* EXERCISE DESCRIPTION: Of all the lines below, output only those starting at the one with "The image size is (1080, 586)." and ending at the one with "Task: Close the Cadastrar Categoria dialog", both ends included, exactly as written.

[Pixel coordinate grounding data]
___

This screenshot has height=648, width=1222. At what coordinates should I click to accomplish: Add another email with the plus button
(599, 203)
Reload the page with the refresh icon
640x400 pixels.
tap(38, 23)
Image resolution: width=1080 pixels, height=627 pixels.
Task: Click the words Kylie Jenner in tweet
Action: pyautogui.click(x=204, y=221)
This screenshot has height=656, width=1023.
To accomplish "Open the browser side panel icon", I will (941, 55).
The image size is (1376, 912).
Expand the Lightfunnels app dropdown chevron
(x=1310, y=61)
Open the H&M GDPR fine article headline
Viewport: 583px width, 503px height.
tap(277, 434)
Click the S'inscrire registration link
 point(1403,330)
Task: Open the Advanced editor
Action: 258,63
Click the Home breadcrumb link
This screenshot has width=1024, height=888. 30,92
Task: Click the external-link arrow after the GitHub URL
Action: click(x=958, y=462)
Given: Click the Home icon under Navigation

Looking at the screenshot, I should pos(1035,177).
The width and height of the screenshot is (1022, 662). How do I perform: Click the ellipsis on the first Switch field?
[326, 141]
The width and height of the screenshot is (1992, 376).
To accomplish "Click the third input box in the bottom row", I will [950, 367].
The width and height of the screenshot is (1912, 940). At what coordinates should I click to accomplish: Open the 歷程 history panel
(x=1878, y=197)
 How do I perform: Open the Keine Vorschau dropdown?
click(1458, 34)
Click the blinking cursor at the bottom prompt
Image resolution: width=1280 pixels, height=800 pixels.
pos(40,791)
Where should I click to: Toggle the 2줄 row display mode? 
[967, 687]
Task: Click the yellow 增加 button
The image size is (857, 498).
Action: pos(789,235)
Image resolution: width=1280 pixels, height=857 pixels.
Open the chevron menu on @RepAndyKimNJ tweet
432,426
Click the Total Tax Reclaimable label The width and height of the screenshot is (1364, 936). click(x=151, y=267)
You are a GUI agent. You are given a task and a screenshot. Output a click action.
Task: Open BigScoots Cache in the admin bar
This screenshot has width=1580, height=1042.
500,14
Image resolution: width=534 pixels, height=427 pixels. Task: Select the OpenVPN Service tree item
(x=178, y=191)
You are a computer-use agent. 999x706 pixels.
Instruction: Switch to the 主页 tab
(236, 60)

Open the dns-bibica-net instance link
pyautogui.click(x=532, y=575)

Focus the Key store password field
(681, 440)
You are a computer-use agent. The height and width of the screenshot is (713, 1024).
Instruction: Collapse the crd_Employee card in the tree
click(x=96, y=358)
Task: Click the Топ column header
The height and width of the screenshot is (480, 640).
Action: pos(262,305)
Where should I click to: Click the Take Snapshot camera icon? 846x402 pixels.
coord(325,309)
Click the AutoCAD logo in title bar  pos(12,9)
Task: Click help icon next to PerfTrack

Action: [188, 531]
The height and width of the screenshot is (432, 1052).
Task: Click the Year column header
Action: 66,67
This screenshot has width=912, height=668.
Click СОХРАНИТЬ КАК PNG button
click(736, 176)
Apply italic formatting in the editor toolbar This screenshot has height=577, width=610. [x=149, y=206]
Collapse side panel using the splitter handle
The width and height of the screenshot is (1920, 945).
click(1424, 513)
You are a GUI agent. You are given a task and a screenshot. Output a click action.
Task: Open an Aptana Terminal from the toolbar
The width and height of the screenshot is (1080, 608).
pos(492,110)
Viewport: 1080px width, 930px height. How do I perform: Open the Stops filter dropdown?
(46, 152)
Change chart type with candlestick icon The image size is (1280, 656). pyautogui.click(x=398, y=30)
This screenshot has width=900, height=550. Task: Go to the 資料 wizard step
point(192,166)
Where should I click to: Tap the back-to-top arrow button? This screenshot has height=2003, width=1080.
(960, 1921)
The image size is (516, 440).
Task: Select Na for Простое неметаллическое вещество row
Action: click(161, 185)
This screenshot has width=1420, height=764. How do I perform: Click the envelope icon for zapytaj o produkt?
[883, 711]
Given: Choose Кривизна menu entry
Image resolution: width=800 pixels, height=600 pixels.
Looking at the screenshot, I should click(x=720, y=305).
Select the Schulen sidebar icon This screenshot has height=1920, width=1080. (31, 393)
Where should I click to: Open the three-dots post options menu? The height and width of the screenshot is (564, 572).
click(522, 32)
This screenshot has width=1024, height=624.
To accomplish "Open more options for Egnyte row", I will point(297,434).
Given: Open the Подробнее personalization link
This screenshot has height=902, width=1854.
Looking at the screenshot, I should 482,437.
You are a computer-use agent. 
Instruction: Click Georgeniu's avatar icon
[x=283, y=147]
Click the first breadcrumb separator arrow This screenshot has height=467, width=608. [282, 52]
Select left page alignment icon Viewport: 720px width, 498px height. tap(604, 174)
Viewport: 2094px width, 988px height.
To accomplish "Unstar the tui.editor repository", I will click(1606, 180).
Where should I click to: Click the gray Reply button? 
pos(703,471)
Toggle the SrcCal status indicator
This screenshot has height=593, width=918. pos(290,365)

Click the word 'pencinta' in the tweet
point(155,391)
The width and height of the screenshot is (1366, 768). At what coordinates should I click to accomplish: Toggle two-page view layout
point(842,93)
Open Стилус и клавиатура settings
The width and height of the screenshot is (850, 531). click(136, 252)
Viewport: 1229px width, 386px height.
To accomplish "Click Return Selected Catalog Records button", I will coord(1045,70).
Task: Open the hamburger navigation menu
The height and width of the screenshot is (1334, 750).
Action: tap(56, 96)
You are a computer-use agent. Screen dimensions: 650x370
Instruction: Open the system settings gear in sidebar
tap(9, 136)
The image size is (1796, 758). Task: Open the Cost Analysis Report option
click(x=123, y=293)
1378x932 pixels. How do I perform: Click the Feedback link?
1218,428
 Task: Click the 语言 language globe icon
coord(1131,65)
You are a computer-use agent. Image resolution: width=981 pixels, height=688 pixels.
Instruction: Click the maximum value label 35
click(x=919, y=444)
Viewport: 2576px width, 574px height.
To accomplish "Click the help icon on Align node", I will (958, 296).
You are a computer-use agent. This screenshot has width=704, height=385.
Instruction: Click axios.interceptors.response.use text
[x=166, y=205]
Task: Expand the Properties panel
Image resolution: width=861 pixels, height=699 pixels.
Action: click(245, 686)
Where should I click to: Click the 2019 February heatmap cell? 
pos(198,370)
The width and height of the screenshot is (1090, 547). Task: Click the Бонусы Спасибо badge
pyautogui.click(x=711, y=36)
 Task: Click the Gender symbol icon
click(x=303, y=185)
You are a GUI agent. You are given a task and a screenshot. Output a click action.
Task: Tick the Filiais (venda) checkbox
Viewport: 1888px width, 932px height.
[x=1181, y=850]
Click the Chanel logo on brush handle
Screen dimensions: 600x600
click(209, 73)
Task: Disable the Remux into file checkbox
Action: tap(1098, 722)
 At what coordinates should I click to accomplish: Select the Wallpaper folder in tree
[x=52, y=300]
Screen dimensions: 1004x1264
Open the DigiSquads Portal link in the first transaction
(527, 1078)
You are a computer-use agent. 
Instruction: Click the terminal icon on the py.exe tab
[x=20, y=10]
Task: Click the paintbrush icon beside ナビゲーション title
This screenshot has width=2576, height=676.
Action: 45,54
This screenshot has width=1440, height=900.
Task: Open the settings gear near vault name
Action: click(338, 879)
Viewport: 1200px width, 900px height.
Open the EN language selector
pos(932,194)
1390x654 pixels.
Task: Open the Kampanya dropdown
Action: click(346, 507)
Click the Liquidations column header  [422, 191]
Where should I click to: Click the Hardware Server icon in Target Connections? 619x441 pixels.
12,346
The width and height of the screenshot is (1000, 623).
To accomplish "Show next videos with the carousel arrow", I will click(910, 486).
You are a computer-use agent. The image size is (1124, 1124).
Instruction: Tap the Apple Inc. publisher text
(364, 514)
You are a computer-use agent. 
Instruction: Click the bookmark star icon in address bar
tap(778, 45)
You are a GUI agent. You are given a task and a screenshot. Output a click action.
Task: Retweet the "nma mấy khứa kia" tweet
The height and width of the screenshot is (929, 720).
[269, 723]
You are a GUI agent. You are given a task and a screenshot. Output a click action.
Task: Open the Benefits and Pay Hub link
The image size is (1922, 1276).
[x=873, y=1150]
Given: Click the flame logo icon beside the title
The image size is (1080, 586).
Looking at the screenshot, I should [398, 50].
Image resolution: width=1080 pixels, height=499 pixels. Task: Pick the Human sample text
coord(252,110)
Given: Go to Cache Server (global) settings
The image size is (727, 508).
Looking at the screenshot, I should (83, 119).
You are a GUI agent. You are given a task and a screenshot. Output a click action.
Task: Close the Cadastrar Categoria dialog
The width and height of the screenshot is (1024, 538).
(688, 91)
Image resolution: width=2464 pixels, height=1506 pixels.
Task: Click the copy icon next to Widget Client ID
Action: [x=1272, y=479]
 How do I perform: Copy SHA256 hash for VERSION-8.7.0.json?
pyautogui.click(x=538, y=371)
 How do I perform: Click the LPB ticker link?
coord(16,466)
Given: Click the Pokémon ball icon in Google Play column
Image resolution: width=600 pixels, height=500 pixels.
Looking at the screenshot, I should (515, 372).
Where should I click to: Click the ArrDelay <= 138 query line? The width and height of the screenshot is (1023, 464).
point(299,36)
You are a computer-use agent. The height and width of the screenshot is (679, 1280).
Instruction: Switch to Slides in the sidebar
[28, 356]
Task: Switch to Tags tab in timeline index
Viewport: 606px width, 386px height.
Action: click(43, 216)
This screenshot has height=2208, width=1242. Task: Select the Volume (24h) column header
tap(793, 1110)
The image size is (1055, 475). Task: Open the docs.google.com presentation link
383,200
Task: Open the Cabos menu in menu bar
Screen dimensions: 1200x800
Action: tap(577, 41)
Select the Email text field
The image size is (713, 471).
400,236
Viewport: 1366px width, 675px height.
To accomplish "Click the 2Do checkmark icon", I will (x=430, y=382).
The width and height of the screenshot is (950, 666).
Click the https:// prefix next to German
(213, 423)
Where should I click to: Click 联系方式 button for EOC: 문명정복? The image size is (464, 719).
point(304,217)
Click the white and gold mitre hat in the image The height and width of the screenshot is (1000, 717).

___

* TASK RESPONSE:
The image size is (1080, 586).
Looking at the screenshot, I should [398, 50].
Image resolution: width=1080 pixels, height=499 pixels. Task: Pick the Human sample text
coord(252,110)
Given: Go to Cache Server (global) settings
The image size is (727, 508).
Looking at the screenshot, I should (83, 119).
You are a GUI agent. You are given a task and a screenshot. Output a click action.
Task: Close the Cadastrar Categoria dialog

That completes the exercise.